- [Problem to solve] From the entries below, return exactly the lines beginning at the one that contains "Screen dimensions: 644x362" and ending at the one that contains "The width and height of the screenshot is (521, 420).", both of them included, and only those lines.

[Stored data]
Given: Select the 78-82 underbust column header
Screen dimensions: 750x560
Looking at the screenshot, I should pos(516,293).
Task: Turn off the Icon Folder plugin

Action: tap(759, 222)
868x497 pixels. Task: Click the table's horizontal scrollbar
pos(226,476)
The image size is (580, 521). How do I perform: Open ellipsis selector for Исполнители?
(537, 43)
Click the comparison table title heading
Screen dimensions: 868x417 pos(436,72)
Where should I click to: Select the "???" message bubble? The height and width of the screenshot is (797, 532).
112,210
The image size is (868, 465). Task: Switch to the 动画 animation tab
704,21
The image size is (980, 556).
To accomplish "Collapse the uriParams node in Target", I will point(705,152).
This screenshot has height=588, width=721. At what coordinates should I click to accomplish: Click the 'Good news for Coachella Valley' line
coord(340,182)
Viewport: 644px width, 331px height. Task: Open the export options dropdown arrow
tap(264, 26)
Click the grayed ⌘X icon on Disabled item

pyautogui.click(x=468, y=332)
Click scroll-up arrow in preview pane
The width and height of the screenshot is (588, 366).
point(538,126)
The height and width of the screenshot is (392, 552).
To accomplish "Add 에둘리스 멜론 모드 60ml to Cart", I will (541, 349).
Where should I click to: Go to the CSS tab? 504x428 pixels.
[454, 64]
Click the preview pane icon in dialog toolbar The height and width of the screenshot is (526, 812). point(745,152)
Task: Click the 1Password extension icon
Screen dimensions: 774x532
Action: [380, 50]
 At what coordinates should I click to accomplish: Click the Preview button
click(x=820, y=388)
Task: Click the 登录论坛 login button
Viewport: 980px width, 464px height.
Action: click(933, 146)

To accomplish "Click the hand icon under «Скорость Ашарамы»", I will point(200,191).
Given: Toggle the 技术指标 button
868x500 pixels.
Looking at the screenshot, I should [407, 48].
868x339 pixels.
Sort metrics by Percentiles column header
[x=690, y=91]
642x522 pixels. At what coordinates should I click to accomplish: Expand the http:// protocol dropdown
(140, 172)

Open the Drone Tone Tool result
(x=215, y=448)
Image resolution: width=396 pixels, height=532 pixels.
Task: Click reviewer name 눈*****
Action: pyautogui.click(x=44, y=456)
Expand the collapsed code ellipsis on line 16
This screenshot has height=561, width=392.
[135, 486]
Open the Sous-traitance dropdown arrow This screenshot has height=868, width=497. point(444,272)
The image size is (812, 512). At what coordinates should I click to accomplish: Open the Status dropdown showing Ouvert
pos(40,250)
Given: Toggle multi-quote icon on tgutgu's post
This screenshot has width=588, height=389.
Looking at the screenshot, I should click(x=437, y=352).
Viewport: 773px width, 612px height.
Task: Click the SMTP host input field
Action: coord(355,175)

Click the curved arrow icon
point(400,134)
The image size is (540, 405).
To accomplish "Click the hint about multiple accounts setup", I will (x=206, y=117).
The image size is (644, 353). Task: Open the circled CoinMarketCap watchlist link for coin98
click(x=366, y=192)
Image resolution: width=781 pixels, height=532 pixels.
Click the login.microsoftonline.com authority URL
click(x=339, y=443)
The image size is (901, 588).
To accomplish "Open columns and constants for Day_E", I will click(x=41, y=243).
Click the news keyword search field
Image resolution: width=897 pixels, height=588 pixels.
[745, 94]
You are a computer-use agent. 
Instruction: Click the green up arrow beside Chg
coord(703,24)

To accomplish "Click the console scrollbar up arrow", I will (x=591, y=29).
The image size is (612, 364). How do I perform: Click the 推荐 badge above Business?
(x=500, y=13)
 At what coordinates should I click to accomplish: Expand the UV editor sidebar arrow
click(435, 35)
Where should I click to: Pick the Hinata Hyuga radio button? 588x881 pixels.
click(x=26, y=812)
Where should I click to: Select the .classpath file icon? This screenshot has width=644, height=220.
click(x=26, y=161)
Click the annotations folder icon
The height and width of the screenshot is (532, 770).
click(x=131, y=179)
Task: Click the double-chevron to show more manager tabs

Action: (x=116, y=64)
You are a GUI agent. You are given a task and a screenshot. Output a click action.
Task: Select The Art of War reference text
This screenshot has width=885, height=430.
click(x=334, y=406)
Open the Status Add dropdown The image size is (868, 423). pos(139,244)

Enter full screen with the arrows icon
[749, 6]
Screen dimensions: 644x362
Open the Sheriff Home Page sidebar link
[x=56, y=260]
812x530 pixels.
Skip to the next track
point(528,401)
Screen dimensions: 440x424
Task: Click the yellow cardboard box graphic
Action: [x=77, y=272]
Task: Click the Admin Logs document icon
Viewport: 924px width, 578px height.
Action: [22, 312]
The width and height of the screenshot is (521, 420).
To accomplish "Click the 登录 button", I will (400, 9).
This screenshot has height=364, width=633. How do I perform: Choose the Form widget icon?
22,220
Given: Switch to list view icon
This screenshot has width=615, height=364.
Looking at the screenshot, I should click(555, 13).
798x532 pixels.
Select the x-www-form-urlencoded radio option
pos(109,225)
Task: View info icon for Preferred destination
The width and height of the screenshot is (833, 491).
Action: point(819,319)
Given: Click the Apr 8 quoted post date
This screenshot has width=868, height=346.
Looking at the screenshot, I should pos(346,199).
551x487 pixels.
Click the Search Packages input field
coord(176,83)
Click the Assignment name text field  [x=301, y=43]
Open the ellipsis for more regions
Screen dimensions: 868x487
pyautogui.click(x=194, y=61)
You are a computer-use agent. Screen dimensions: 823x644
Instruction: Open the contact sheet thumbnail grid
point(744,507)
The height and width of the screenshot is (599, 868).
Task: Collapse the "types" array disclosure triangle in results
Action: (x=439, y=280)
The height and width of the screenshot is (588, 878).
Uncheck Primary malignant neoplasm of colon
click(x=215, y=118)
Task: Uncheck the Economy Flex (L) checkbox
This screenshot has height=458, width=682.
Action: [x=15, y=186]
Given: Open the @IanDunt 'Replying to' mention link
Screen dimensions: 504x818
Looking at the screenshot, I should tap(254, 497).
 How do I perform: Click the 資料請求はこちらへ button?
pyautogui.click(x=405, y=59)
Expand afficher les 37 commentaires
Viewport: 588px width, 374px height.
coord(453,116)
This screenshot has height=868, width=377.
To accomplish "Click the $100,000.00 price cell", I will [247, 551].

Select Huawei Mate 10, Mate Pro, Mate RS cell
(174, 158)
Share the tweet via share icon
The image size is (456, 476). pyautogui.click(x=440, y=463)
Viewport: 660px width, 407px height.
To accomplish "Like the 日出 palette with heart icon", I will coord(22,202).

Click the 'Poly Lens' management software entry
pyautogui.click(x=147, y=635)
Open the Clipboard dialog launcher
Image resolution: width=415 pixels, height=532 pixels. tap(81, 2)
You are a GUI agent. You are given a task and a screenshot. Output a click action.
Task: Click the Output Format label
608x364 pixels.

- [Solution below]
Screen dimensions: 644x362
Open the Sheriff Home Page sidebar link
[x=56, y=260]
812x530 pixels.
Skip to the next track
point(528,401)
Screen dimensions: 440x424
Task: Click the yellow cardboard box graphic
Action: [x=77, y=272]
Task: Click the Admin Logs document icon
Viewport: 924px width, 578px height.
Action: [22, 312]
The width and height of the screenshot is (521, 420).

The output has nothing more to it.